Think of this: we have to know how much we are going to earn in 2018 for the Healthcare signup. If we had jobs, this would be easy, just use this year’s numbers. However, that scenario isn’t happening for us.

We have to decide on healthcare coverage for 2018 using future possible wages (none), earnings, investments, and property sales.

Financial that word either as an adjective or a noun, deals with money, expenses, income, investments, even debts and budgets. The word Wellness deals with, usually, health of the mind and body in a positive way. Physical and/or mental health, if done well, means less visits to the doctor and dentist, less medications, the ability to move around without pain, and enjoy your life.

Putting the words together, especially during the open enrollment for healthcare, still seems strange. While they are not complete opposites of each other, like a true oxymoron saying of Jumbo Shrimp, the words are usually not seen together.

However, it does make sense. You need to plan for the future, even when you are not sure what the future holds. You have to figure out what your body and mind want in the future and make your finances follow. If you keep doing the same as what you did in the past, you will keep coming up with the same results.

When we decided to sell our RV Lot in Moab, Utah, and not work at regular jobs, we created more questions than we had answers. We found an accountant who enjoys the same full-time RVing Lifestyle. He was able to help us answer the questions and allowed us to plan.

Other Firsts

This open season for healthcare has also helped us organize in other avenues. We wash the rig at least two times a year, getting up on the roof to all the way down to polishing the chrome on the wheels. This time is a first since buying the rig in November 2009 that we are washing and oiling the cabinets! Our cabinets throughout the rig are wood and wood veneer. This means that the cabinets do not add too much weight to the overall rig.

You could say that I am not into cleaning. My goal in life is not a pristine, clean living environment. I am not spending my life energy on cleaning. But, I do like organization, and right now, we have more “things” than we need. So, I put something I like to do with something I dislike. Voilà, a cleaner and more organized living space with less cramming of stuff!

Cleaning & Organizing & Financial Wellness

This cleaning and organizing also goes back to financial wellness, financial because selling or donating things we don’t want or need. Wellness of both mind and body with less stress and less searching. Plus, there have got to be some good karma points when you donate hundreds of dollars’ worth of National Park Service clothing to needy Park Rangers.

Debts and Loans

People have said to me, that I do not understand their situations because I have not been in the same debt and loan situations. Yes, it is true that I have never been under crippling debt nor credit card debt. Neither has Sasha.

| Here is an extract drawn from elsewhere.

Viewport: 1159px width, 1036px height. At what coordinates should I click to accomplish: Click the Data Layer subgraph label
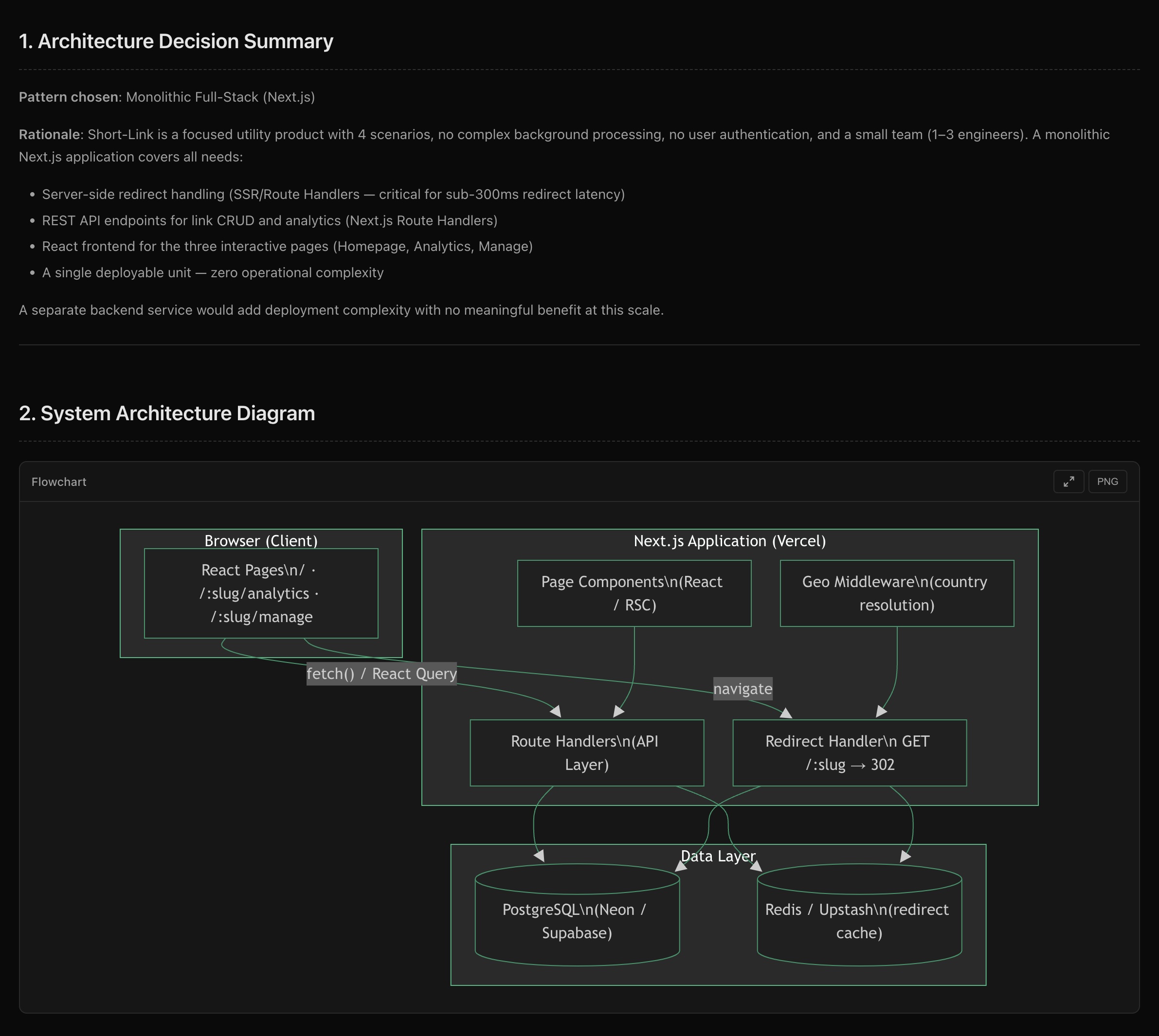click(x=718, y=856)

However, I had graduate school debt. My parents paid for my college, Thanks Mom & Dad! I went to graduate school in 1993/1994. One full year, no degree, and $20,000 in school loans, I managed to pay off those loans in two years.

How? I lived at home, again, Thanks Mom & Dad. I lived way below what I brought home in wages. Thanks to my parents for not accepting rent while I worked to pay off those loans, I forwent retirement payments and 401K until those high interest loans were done. I also had a car payment that I re-financed to five years. By the time I met Sasha in the summer of 1995, the school loan debt was paid off. I had done this with a job that was less than $25,000 a year.

When we moved in together, in January 1996, Sasha stated that rather me help him pay his mortgage, he would help me pay off my car loan. We did not want any loans other than a mortgage before we got married.

At the time, school loans could not be written off your income taxes, and car loans are not written off for non-self-employed people. Before Sasha proposed, he paid off the last of my car loan, $2,000!

While we are probably not a typical couple, our experiences are varied enough to help others plan their financial wellness into the future.

We follow the Principles of Your Money or Your Life, Transforming Your Relationship with Money and Achieving Financial Independence. We try to live softly upon the earth and practice voluntary simplicity and frugality.